19-03-2010, 10:53
![[Obrazek: kobebryant.jpg]](http://img175.imageshack.us/img175/4776/kobebryant.jpg)
Imię: Kobe Bean Bryant
Urodzony: 23 sierpień, 1978, Philadelphia, Pensylwania, USA
Wzrost:198 cm
Waga: 92/93 kg
Pozycja: SG( rzucający obrońca)
Klub: Los Angeles Lakers
Numer: 24( do końca sezonu 2006/2007 numer 8)
Rekordy kariery:
Punkty- 81 vs Raptors 22.01.2006
Asysty: 15 vs Wizards 12.02.2002
Zbiórki: 16 vs Raptors 24.01.2010
Zbiórki w ataku: 8 vs Mavericks 18.04.2000
Zbiórki w obronie: 13
Bloki: 3 razy po 5
Przechwyty: 7 vs Utah Jazz
Minuty: 54 ( 3 razy)
Celne rzuty z pola: 28 vs Raptors 22.01.2006
Celne rzuty za trzy: 12 vs Sonics 07.01.2003
Celne rzuty osobiste: 23( dwa razy)
Nagrody: 4 krotny mistrz NBA 2000-2002, 2009, Mistrz IO w Pekinie wraz z Reedem
Teamem, MVP Finale 2009, MVP RS 2008, 3 krotny MVP Meczu Gwiazd
( 2002,2007,2009), dwukrotny król strzelców(2006,2007), 11 razy uczestnik All
Star Game, 11 razy wybrany do All NBA Team( 7 razy pierwsza piątka), 9 razy
wybrany do All NBA Defensive Team ( 7 razy pierwsza piątka), zwycięzca SDC w
1997 roku,
Bio:
Przed NBA
Jest jedynym synem Pameli i Joe( miał też dwie siostry: Sharia i Shaya). Jego ojciec jest byłym zawodnikiem NBA, gdzie zagrał 8 sezonów, w barwach 76-ers, San Diego Clippers i Houston Rockers, zaliczając w sumie 606 meczów i notując przeciętne 8,7 pts, 4,6 reb i 1,7 ast na mecz.
Imię Kobe jak powszechnie wiadomo pochodzi od nazwy steku wołowego( jedni piszą że to był ulubiony stek jego taty, a inni, ze wpadł mu w oczy w dniu jego narodzin)
Zanim trafił do NBA zdobył uznanie w kraju poprzez świetną grę w Lower Marion High School w dzielnicy Philadelphi. W swoim ostatnim roku gry poprowadził drużynę do pierwszego mistrzostwa stanowego w 53 letniej historii, notując średnie 30,8 pts, 12 reb, 6,5 ast, 4,0 stl i 3,8 blk na mecz , co w dużej mierze przełożyło się na świetny bilans drużyny(31-3).Karierę zakończył jako historyczny rekordzista Południowej Pensylwanii w liczbie punktów( 2883 punkty) bijąc co ciekawe rekord słynnego Wilta Chamberlaina, oraz zdobywając szereg różnego rodzaju nagród. Już wtedy zaczęło się nim bardzo interesowac NBA( min. został zaproszony na trening z miejscowymi 76-ers i grał jeden na jeden z ówczesną gwiazdą teamu Jerzym Stackhousem, którym raz nawet udało mu się wygrać)

● **POLECENIE 1**
Wypisz z tekstu o Kobe Bryancie fragment zaczynający się od „Klub: Los Angeles” i kończący na „23( dwa razy)”.
● **POLECENIE 2**
Odpowiedz na podstawie tekstu o Kobe Bryancie:
(a) Jaki numer nosił do końca sezonu 2006/2007?
(b) Ile meczów w NBA rozegrał jego ojciec?
(c) Ile punktów zdobył w meczu z Raptors 22.01.2006?
Zestawienie to osobny materiał, niezwiązany z tekstem o Kobe Bryancie.

● **DOSTARCZONE DANE**
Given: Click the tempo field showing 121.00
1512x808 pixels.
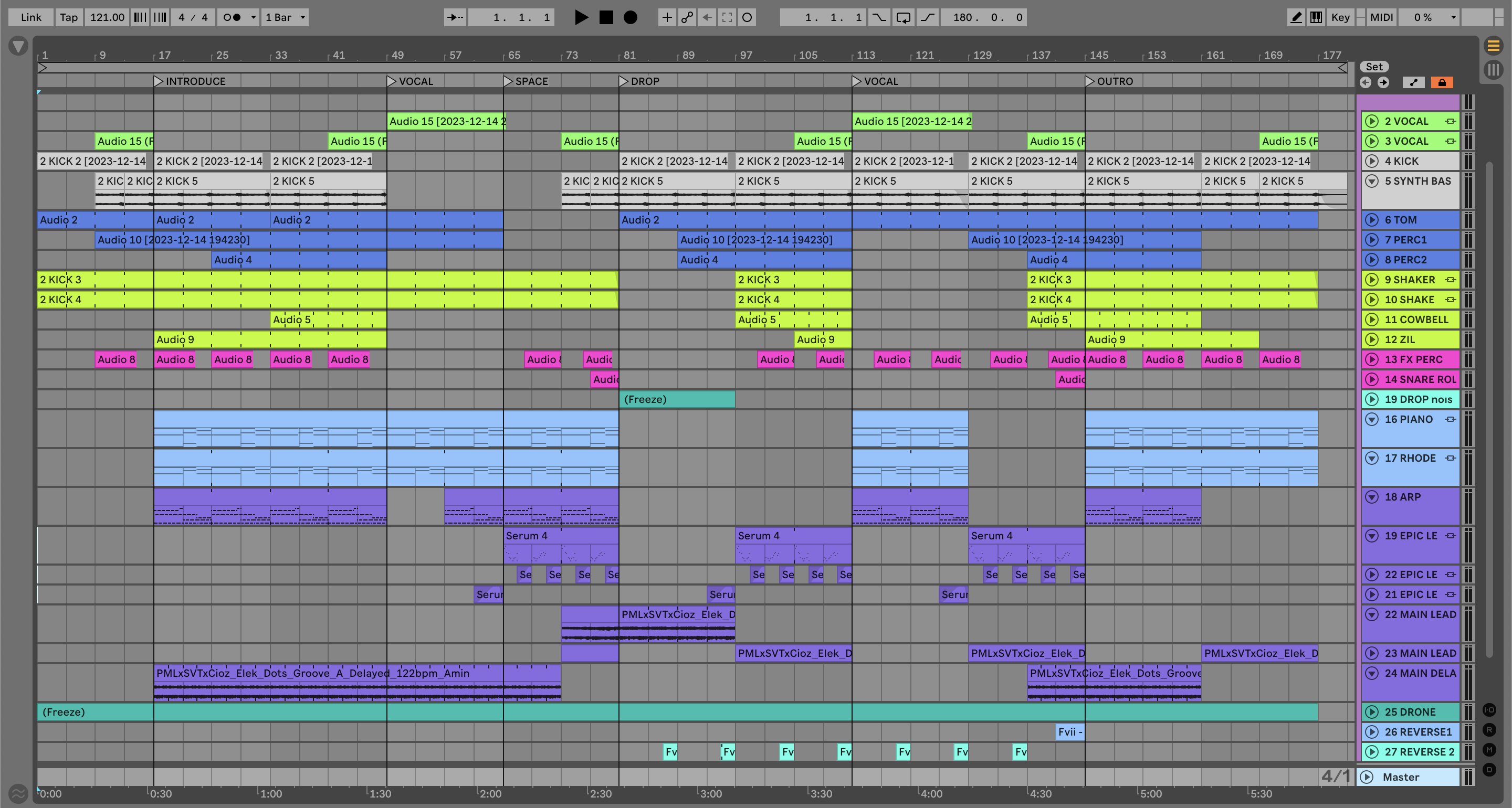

● **ROZWIĄZANIE 1**
Klub: Los Angeles Lakers
Numer: 24( do końca sezonu 2006/2007 numer 8)
Rekordy kariery:
Punkty- 81 vs Raptors 22.01.2006
Asysty: 15 vs Wizards 12.02.2002
Zbiórki: 16 vs Raptors 24.01.2010
Zbiórki w ataku: 8 vs Mavericks 18.04.2000
Zbiórki w obronie: 13
Bloki: 3 razy po 5
Przechwyty: 7 vs Utah Jazz
Minuty: 54 ( 3 razy)
Celne rzuty z pola: 28 vs Raptors 22.01.2006
Celne rzuty za trzy: 12 vs Sonics 07.01.2003
Celne rzuty osobiste: 23( dwa razy)

● **ROZWIĄZANIE 2**
(a) 8
(b) 606
(c) 81